His vote total dropped to 11 in 1981 and the Kangaroos slipped a bit too, finishing eighth on the ladder and failing to qualify for the finals.
Both Glendinning and the Roos were back strongly in 1982. They made the finals after finishing fifth on the ladder, and then won an elimination final before bowing out against Hawthorn in the semifinal. Glendinning was acknowledged with 18 Brownlow points, good for second position behind Brian Wilson, a player who had only one Brownlow vote the season prior.
Glendinning’s Brownlow season of 1983 saw his goal kicking increase to 20, a nice improvement from the prior two seasons that saw him limited to 11. He also took the most kicks of his career with 350 and set his career mark for disposals with 522, 42 more than his previous best from 1982. He exceeded the 100 marks level for the fifth time, with his total of 166 in 1983 being another career mark.

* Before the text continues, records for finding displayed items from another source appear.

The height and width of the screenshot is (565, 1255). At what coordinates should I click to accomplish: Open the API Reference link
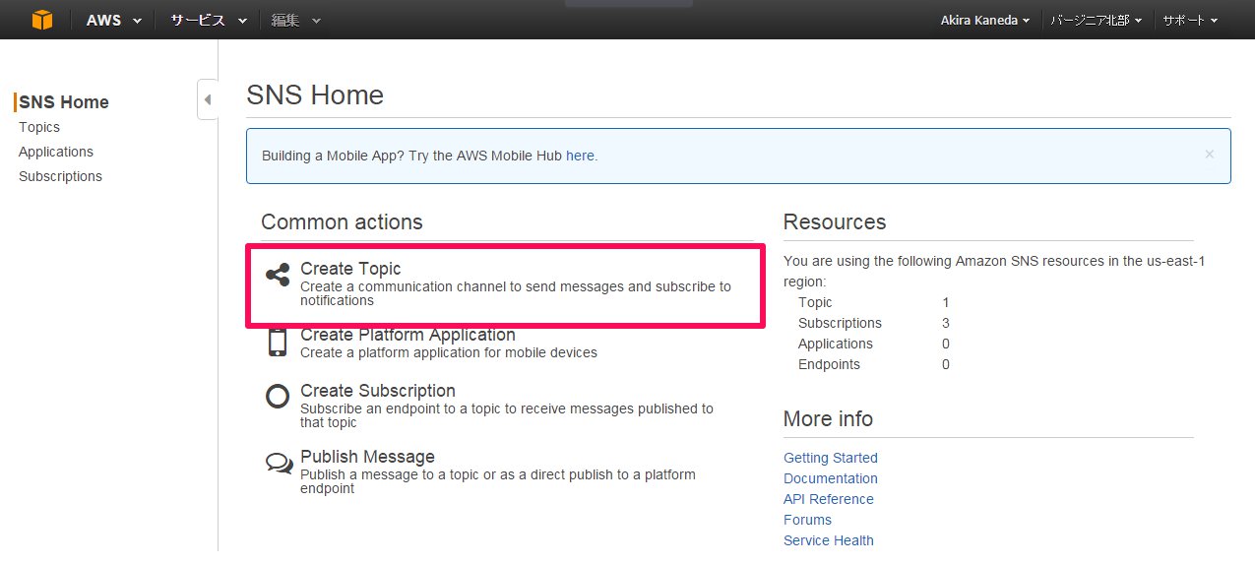tap(829, 499)
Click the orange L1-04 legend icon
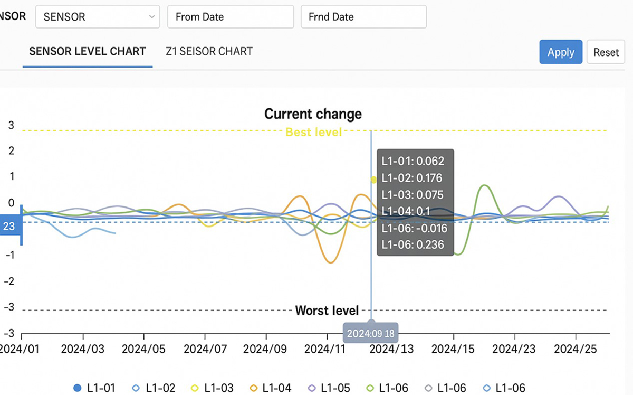Screen dimensions: 633x395 tap(254, 388)
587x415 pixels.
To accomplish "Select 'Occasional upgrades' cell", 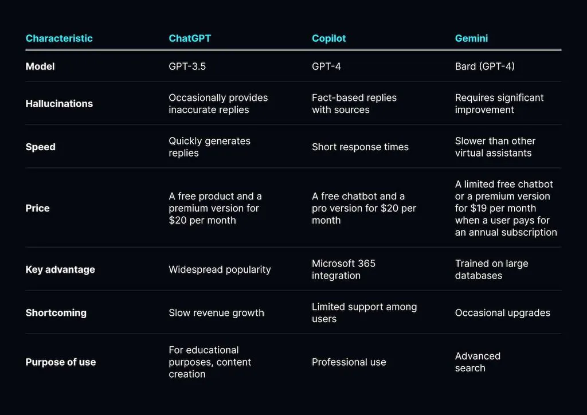I will (502, 313).
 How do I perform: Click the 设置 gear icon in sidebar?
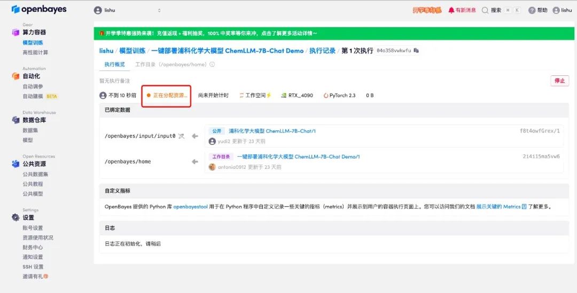(x=15, y=218)
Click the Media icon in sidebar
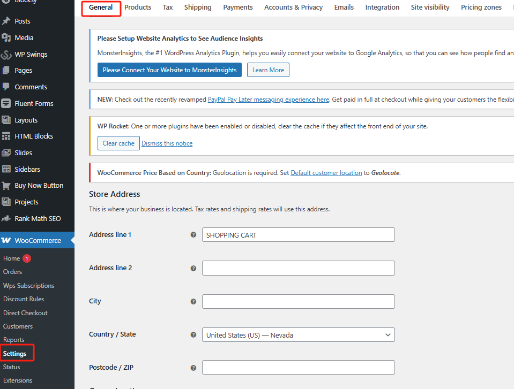 [x=6, y=38]
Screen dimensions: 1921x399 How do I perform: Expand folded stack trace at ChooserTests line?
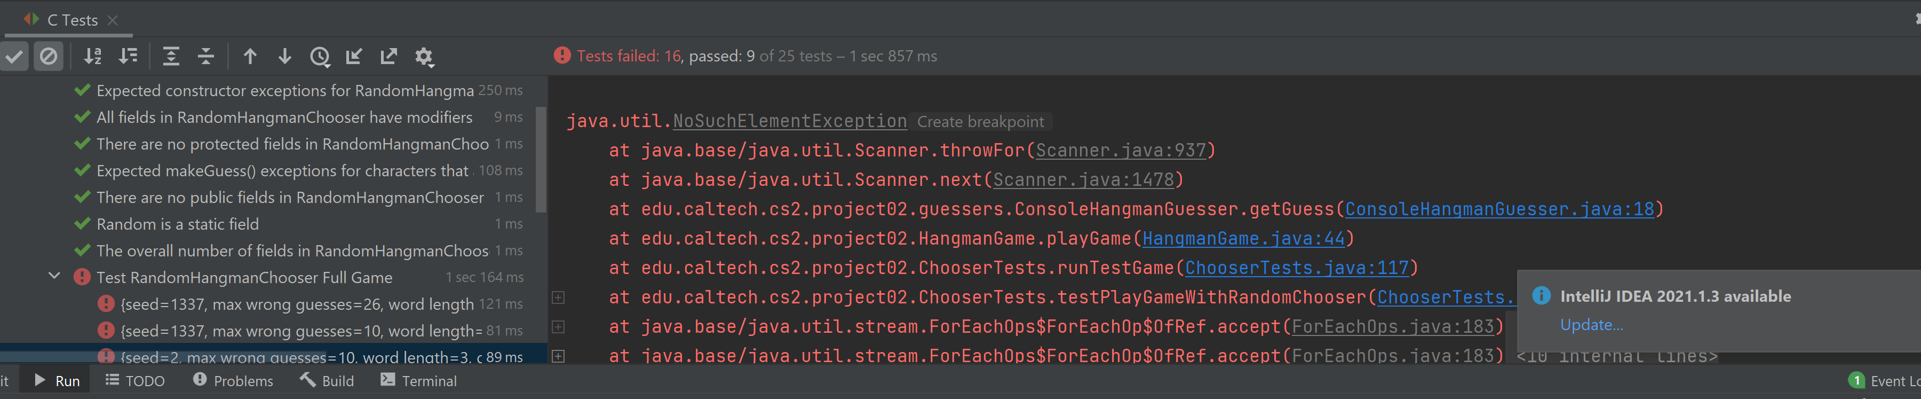click(x=558, y=298)
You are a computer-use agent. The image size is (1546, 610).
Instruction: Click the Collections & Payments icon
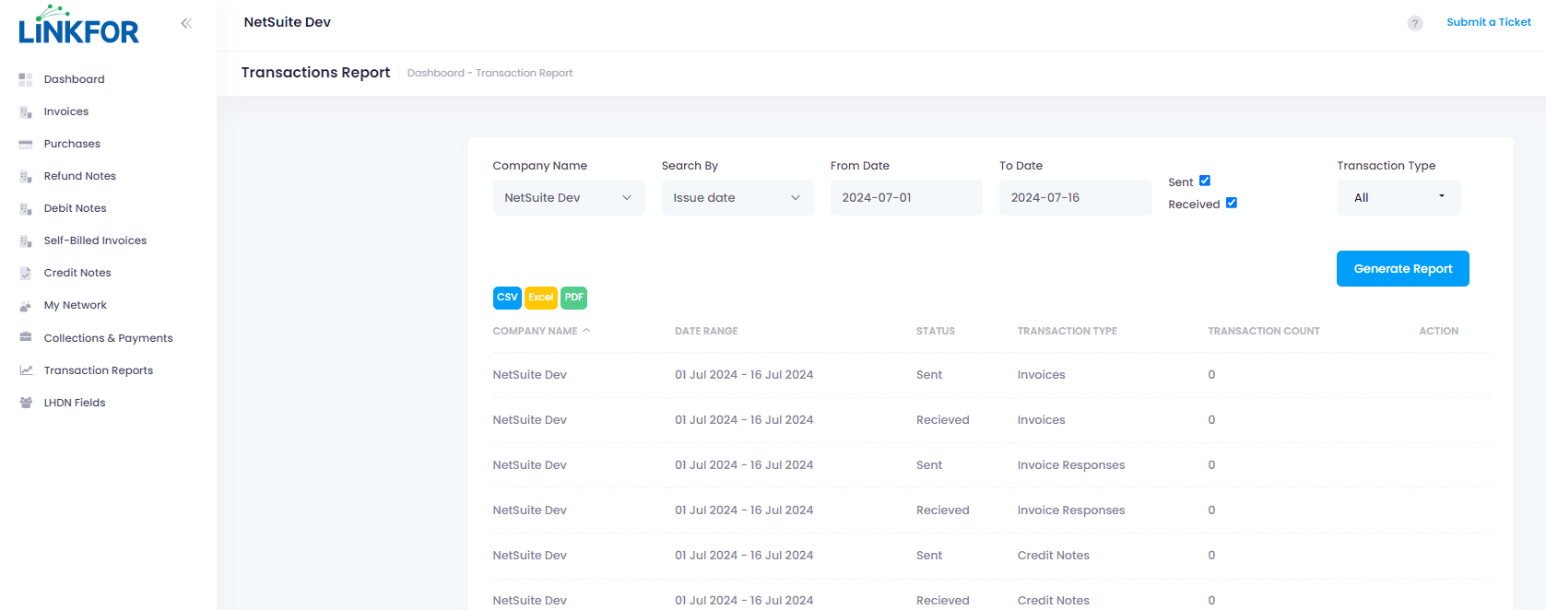pyautogui.click(x=26, y=337)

North Melbourne finished atop the ladder, winning one more game and accumulating four more points than number two Hawthorn, even though the Hawks had edged them by just under one percentage point. As far as the side was concerned, the season was marred by a semifinal loss to the Hawks and a preliminary loss the following week the Essendon Bombers by the embarrassing score of 164-78.
Brownlow voting was tight, with Glendinning receiving 24 to win one clear of Maurice Rioli of Richmond and two better than Essendon’s Simon Madden. Fourth place went to Gary Dempsey, Glendinning’s teammate who had won in 1975 as a member of the Footscray Football Club. Another teammate was two-time Brownlow winner Keith Grieg, who won as a member of the Kangaroos in 1973-74. Glendinning received a second North Melbourne best and fairest award to go with the one from 1982.
Ross Glendinning played three more seasons for North Melbourne without making it back to the finals. Like many Brownlow winners, his vote total took a steep decline, with only three in 1984 and two in his final season of 1986 with the Roos.
The VFL expanded from 12 to fourteen teams in 1987 and Glendinning, perhaps eager to get back to his home area, went to play for the new West Coast Football Club. The newcomers did quite well for an expansion team, winning 11 games in their first season and 13 in 1987, good for fourth on the ladder and a spot in the finals. The Eagles lost a heartbreaker elimination final to Melbourne by two points. Glendinning would kick five goals and three behinds in the final game of his career. He had led the Eagles in goal kicking in the final two years of his playing time, including leading the team with a career-high 73 goals in 1988. He was captain of the side for both of his final seasons.
Glendinning was inducted into the WA Hall of Champions in 1994, the Australian Football Hall of Fame in 2000, the WA Football Hall of Fame in 2004 and the North Melbourne Hall of Fame in 2012. He served as the coach of WA in State or Origin games in 1996 and 1997. The Ross Glendinning Medal is awarded annually to the best and fairest player of the West Coast/Fremantle match.